■ Exercise brief ■
Write out the rows below word for word, starting at the line that contains "Where should I" and continuing to the end of the rows. Leave the pictures out.

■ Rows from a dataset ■
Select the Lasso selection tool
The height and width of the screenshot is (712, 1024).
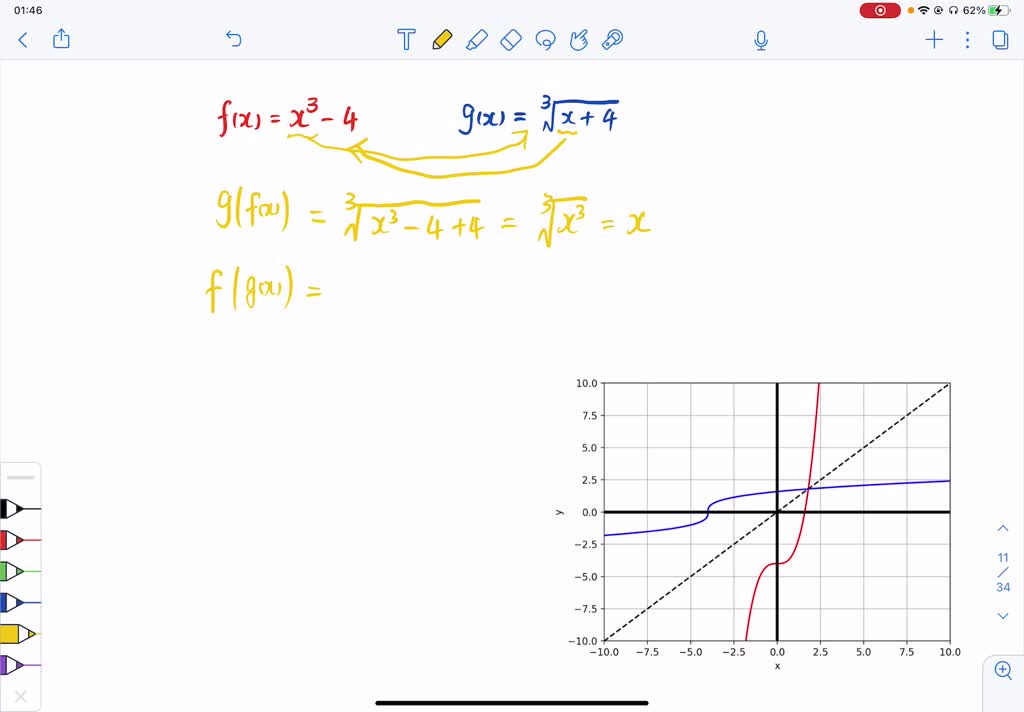(545, 39)
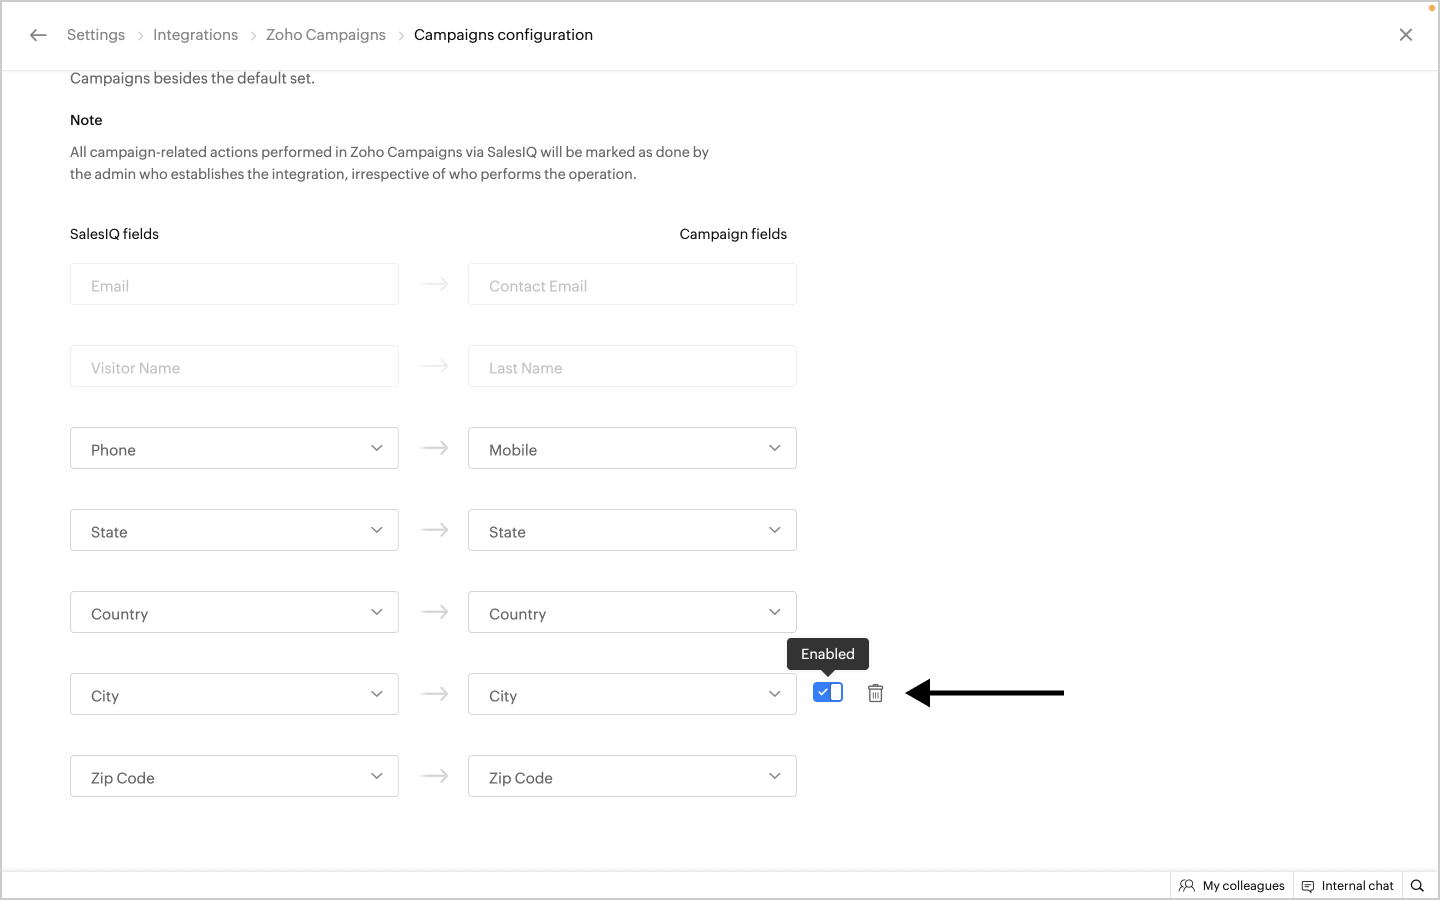
Task: Close the Campaigns configuration page
Action: click(1405, 35)
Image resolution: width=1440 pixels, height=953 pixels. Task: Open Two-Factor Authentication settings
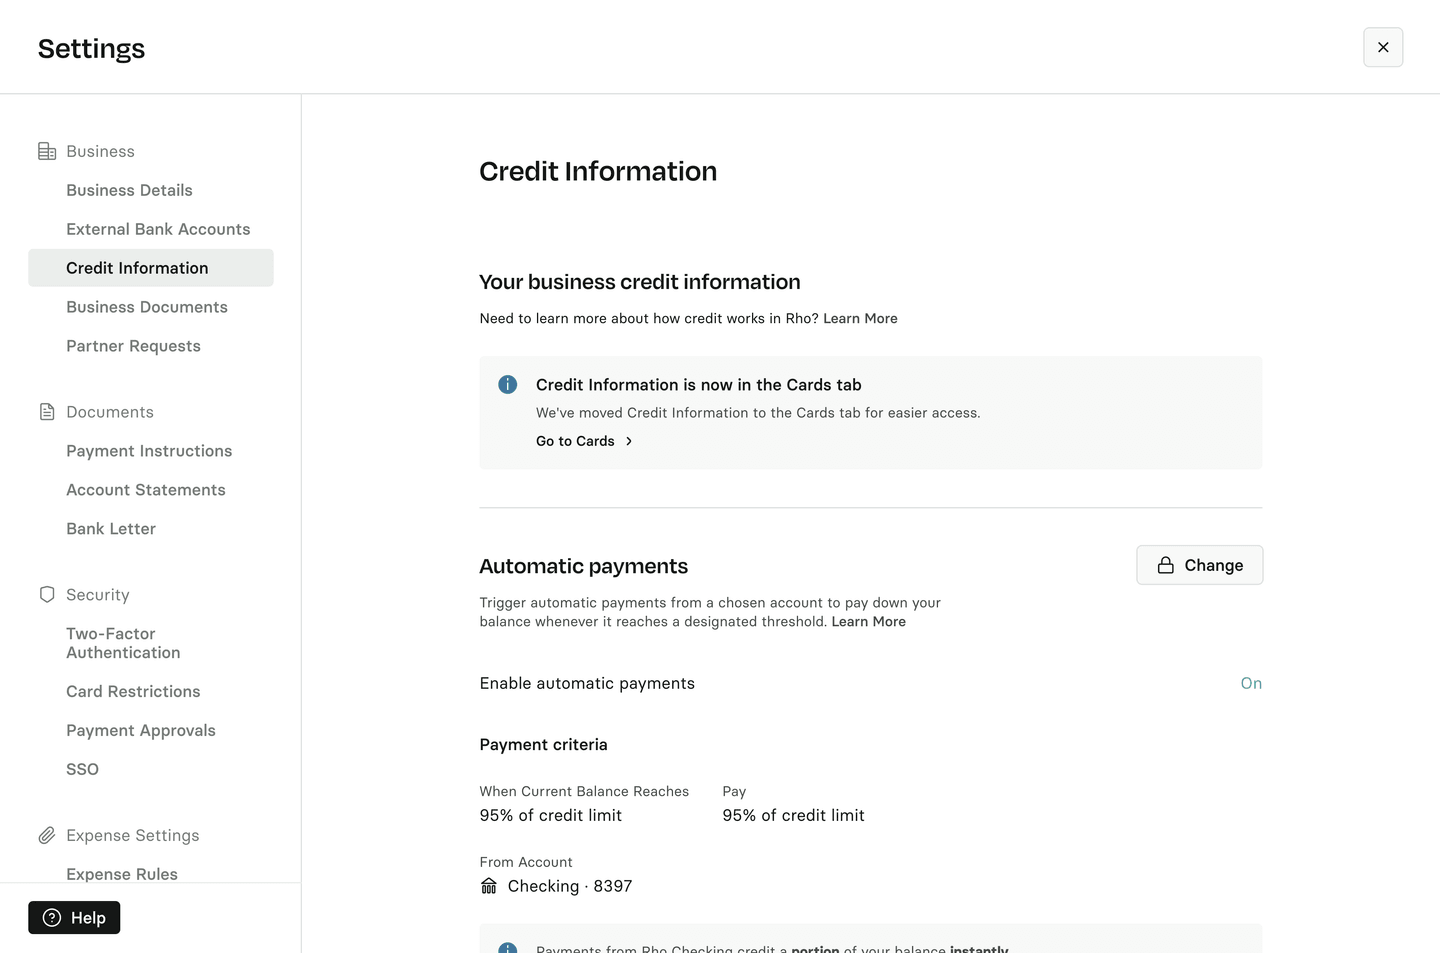[123, 643]
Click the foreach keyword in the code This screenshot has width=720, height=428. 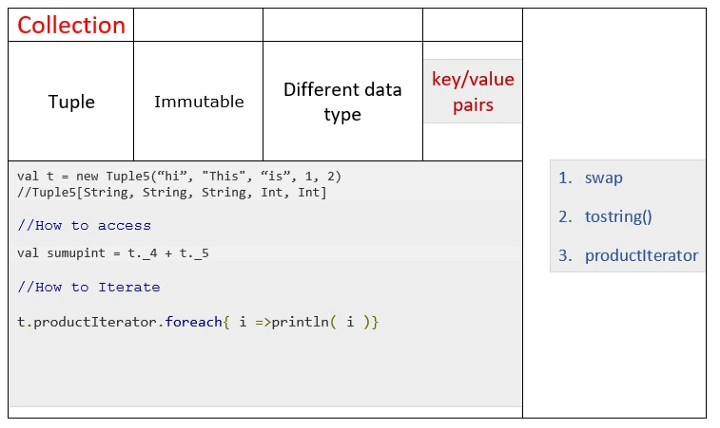(193, 322)
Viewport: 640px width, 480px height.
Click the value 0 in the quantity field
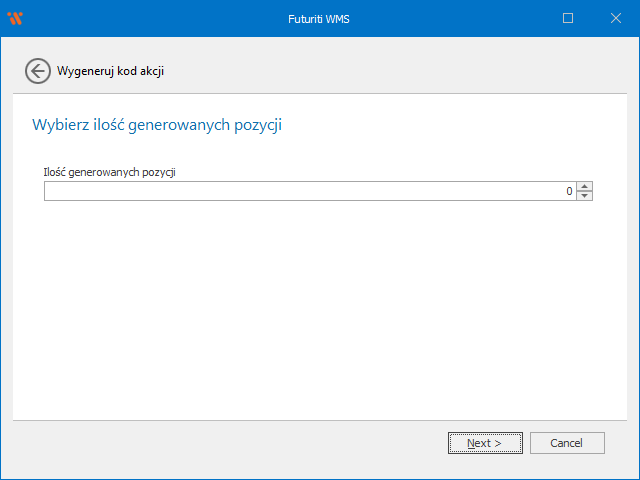[x=569, y=191]
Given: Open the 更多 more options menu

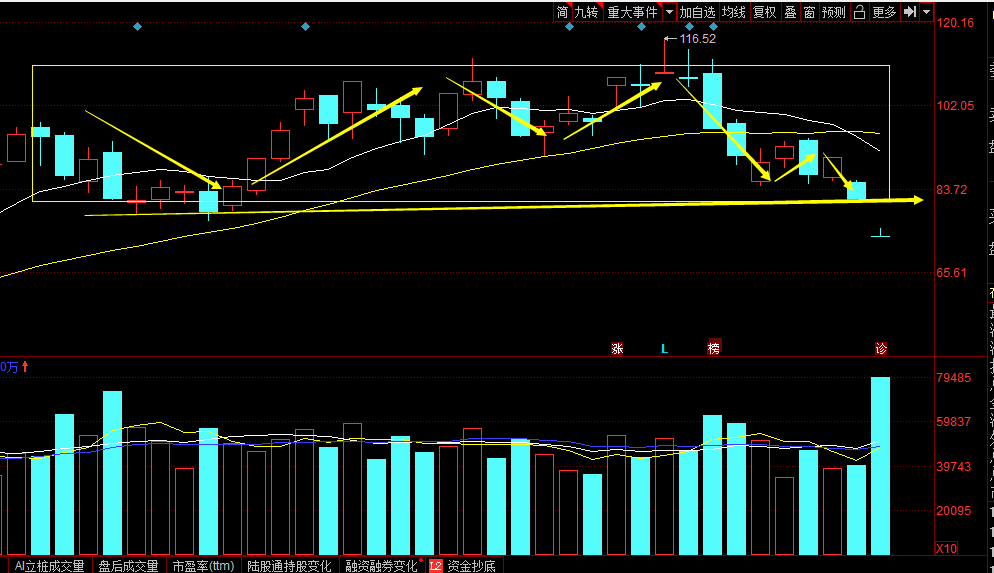Looking at the screenshot, I should (x=884, y=12).
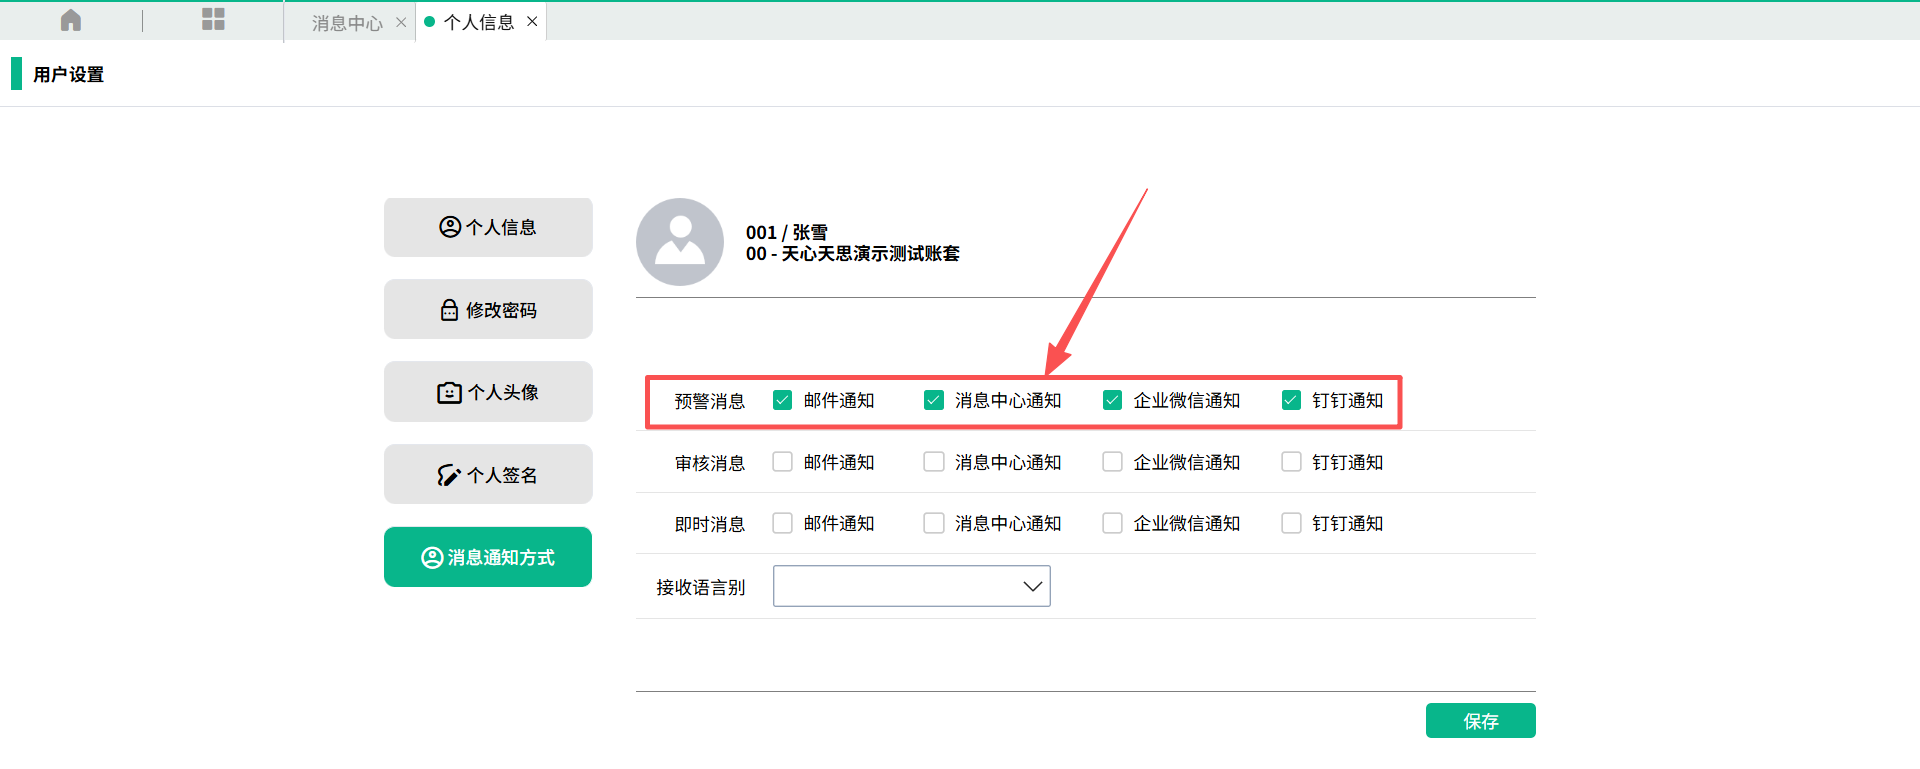Open the grid apps menu icon

point(213,20)
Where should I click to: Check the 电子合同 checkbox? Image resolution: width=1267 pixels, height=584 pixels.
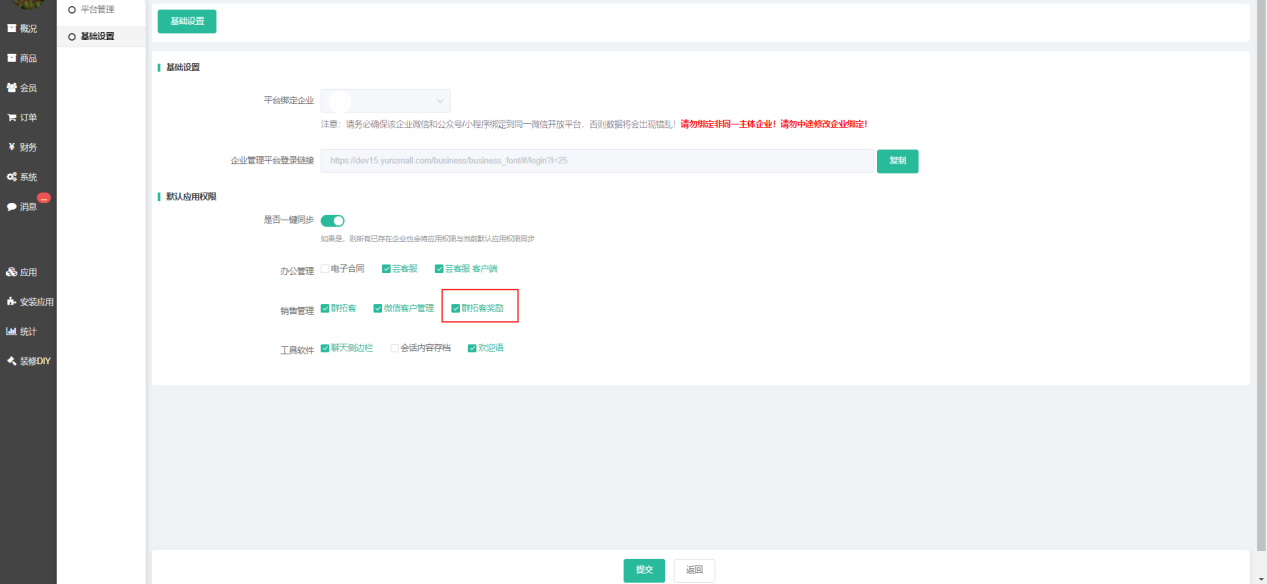(x=324, y=269)
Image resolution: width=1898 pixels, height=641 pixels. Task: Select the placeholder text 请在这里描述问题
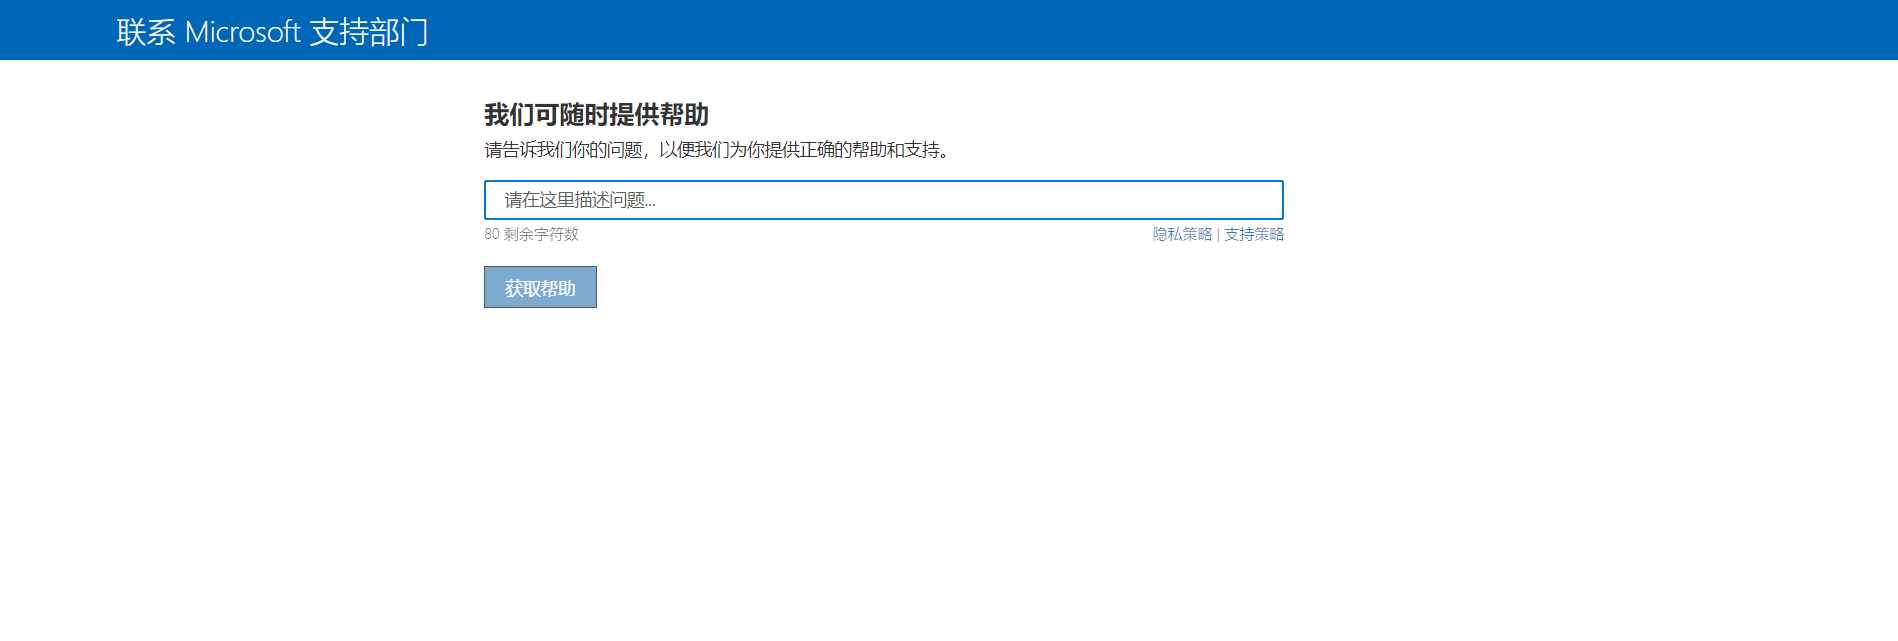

■ Exercise result ■
Where should I click to: Check the 电子合同 checkbox? Image resolution: width=1267 pixels, height=584 pixels.
(x=324, y=269)
Image resolution: width=1898 pixels, height=641 pixels. Task: Select the placeholder text 请在这里描述问题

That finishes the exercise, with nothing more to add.